At any rate, when Artaud travelled to the island of Inis Mór (having first landed at Cobh) in August 1937, he was carrying a much- knotted walking stick, about which he had extraordinary ideas.

The stick was acquired from a friend who had in turn received it from a Belgian painter. To Artaud, however, it had mystical origins. It was nothing less, he believed, than the Bachal Isu, once carried by St Patrick but deriving its name – “the staff of Jesus” – from an earlier and even more illustrious owner.

The Bachal Isu was long one of the most treasured relics of Christian Ireland, held variously in Armagh and Ballyboghil (which takes its name from it), and finally in Dublin's Christ Church Cathedral.

It was popularly believed to confer great powers on those wielding it. Which is why, in 1537, it was taken from the cathedral to nearby Skinners Row by the iconoclastic Archbishop George Browne and publicly burned as a relic of superstition.

However Artaud believed the staff to have devolved into his keeping, he was on a mission to return it to its ancient roots. His visit to the Aran Islands was a spiritual prelude, in part influenced by an interest in JM Synge. But after a stay in Galway city, he travelled on to Dublin, where he spent some time in a hostel for the homeless at Back Lane, thereby revisiting the scene of the archbishop’s arson.

Then, somewhere in the city, he lost the stick.
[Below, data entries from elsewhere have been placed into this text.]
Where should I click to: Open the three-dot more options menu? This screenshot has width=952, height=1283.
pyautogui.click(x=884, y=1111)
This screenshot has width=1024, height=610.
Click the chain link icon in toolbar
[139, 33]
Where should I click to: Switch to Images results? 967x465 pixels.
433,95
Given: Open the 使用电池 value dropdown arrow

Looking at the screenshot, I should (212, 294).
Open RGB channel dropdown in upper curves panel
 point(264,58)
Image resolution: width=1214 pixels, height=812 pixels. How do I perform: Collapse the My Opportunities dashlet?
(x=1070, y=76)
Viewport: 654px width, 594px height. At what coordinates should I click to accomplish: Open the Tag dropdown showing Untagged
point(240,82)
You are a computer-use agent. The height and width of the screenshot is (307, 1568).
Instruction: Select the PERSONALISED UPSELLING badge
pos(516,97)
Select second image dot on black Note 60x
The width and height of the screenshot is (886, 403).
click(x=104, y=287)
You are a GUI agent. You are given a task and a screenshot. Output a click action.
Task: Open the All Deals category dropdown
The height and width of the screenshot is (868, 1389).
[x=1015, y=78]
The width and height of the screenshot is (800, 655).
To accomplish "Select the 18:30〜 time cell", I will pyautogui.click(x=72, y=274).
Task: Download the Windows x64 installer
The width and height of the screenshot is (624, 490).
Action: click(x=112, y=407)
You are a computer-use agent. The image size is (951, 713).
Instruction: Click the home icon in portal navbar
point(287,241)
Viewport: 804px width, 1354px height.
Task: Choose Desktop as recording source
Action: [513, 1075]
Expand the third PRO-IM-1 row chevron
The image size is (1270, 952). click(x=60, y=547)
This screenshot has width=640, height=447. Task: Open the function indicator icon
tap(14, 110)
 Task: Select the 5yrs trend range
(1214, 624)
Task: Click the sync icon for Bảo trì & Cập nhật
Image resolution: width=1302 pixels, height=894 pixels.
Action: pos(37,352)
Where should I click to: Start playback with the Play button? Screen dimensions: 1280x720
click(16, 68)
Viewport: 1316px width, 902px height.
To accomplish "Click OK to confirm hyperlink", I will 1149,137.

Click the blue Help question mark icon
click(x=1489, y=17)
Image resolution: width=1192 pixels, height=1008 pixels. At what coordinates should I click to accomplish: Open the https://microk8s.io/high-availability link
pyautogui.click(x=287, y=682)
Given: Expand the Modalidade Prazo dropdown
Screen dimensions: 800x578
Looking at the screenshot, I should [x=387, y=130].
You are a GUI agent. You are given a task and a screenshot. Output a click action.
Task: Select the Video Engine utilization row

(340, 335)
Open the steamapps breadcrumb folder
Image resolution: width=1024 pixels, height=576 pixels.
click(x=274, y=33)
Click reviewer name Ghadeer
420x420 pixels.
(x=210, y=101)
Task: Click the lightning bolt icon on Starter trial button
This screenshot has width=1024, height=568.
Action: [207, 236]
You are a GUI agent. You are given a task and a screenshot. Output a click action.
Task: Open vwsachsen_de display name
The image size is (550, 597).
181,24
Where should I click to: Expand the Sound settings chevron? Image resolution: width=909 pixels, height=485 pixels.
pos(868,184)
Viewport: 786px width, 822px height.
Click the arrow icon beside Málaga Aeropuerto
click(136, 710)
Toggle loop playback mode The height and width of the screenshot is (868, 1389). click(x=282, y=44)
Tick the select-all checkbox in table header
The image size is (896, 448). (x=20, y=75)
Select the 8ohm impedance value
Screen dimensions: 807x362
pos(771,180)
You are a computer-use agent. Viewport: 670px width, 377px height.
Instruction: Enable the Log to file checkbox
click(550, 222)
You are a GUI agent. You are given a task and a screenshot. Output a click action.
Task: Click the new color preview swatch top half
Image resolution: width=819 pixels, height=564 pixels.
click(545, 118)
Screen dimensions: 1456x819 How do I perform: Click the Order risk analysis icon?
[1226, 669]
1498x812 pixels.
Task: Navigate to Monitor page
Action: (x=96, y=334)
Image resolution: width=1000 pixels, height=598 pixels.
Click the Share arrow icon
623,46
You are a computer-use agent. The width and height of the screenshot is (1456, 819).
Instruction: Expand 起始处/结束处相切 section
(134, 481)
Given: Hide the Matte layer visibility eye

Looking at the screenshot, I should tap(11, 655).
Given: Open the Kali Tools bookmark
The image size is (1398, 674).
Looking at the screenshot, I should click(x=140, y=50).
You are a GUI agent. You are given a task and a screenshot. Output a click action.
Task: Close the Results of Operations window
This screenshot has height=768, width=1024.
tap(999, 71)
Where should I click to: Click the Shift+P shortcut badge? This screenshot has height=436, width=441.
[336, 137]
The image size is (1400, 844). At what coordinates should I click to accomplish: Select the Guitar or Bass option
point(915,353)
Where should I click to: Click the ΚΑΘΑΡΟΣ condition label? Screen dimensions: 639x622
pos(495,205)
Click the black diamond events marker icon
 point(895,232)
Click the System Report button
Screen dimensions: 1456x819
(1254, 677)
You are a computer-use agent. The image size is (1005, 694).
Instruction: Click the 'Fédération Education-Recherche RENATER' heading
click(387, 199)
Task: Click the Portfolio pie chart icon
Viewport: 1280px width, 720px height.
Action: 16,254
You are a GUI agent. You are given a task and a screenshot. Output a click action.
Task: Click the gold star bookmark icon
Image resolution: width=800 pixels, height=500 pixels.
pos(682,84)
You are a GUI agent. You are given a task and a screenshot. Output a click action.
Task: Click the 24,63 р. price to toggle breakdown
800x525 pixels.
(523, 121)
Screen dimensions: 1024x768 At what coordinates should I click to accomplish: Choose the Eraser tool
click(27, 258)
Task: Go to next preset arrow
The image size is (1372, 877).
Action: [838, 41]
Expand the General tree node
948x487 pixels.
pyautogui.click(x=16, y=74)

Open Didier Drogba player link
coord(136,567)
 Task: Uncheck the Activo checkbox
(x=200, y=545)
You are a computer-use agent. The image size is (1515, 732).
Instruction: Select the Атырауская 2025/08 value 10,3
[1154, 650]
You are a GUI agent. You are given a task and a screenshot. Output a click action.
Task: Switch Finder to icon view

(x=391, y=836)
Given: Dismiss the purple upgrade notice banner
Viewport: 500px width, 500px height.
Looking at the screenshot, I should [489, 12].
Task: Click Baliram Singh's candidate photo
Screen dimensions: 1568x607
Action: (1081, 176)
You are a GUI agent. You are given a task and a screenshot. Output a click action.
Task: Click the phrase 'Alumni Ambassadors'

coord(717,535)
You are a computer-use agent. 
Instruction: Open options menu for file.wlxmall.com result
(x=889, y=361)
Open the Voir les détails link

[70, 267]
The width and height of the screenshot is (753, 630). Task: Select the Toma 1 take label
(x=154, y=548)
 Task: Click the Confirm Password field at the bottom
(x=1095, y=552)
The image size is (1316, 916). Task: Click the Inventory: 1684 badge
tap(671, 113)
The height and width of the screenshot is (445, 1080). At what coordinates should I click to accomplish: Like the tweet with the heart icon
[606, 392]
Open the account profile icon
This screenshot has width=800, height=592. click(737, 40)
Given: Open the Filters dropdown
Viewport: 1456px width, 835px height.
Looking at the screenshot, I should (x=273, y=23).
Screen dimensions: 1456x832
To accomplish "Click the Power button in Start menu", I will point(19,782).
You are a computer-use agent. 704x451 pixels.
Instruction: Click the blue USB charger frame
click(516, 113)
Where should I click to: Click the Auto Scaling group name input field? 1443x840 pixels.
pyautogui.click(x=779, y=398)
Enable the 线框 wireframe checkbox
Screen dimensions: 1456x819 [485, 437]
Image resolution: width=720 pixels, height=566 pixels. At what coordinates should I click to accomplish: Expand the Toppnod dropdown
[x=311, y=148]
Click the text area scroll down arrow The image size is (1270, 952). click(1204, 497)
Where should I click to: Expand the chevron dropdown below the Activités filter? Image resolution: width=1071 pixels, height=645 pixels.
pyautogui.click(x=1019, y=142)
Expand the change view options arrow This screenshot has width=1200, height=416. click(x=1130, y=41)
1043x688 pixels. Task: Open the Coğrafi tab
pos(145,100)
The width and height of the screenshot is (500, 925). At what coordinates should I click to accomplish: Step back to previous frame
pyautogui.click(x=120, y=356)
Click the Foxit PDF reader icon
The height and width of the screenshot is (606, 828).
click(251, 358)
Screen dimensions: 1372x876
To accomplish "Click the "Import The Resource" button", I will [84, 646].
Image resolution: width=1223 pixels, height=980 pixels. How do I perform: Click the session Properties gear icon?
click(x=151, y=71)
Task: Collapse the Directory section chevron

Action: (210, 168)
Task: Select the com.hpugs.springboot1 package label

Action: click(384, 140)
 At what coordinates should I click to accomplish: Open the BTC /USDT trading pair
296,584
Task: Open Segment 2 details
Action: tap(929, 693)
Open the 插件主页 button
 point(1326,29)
Writing in this newspaper 60 years later, Peter Collier suggested it was probably taken from him by members of the Garda, who found him in a destitute and distressed state.

Back in Paris several months later, Artaud would write to the Irish legation asking to be allowed return to Ireland to find property he had left with “the most honourable police of Mr de Valera”. But his previous stay had ended with arrest, six days in Mountjoy, and deportation. He was not allowed to return and the whereabouts of his Bachal Isu were already unknown.

Born in Marseilles in 1896, Artaud had been dogged in childhood by physical ill-health and later by mental problems, complicated by addiction to laudanum and other opiates.

His visit to Tarahumura country was traumatic partly because of severe withdrawal symptoms from heroin, his last supply of which he had abandoned just beforehand. On Inis Mór, where islanders called him “An Franncarín beag” (“the small little Frenchman“), he was seen as a sick man who had recently endured some great crisis.

But he was also by then an enormously influential figure in European theatre and, despite frequent periods of instability, would continue to be during the remaining decade of his life.

His best-known book, explaining the “Theatre of Cruelty” (in which “violent physical images crush and hypnotise the sensibility of the spectator seized by the theatre as by a whirlwind of higher forces”) came out soon after his Irish trip, in 1938.

Admirers included Samuel Beckett, whose breakthrough as a dramatist came with the staging of Waiting for Godot by Roger Blin, "a disciple of Artaud's". And in keeping with a man who has disciples, he was also seen as someone whose life formed a chronological watershed.

"The course of all recent serious theatre in Europe and the Americas can be said to divide into two periods," wrote Susan Sontag: "before Artaud and after Artaud."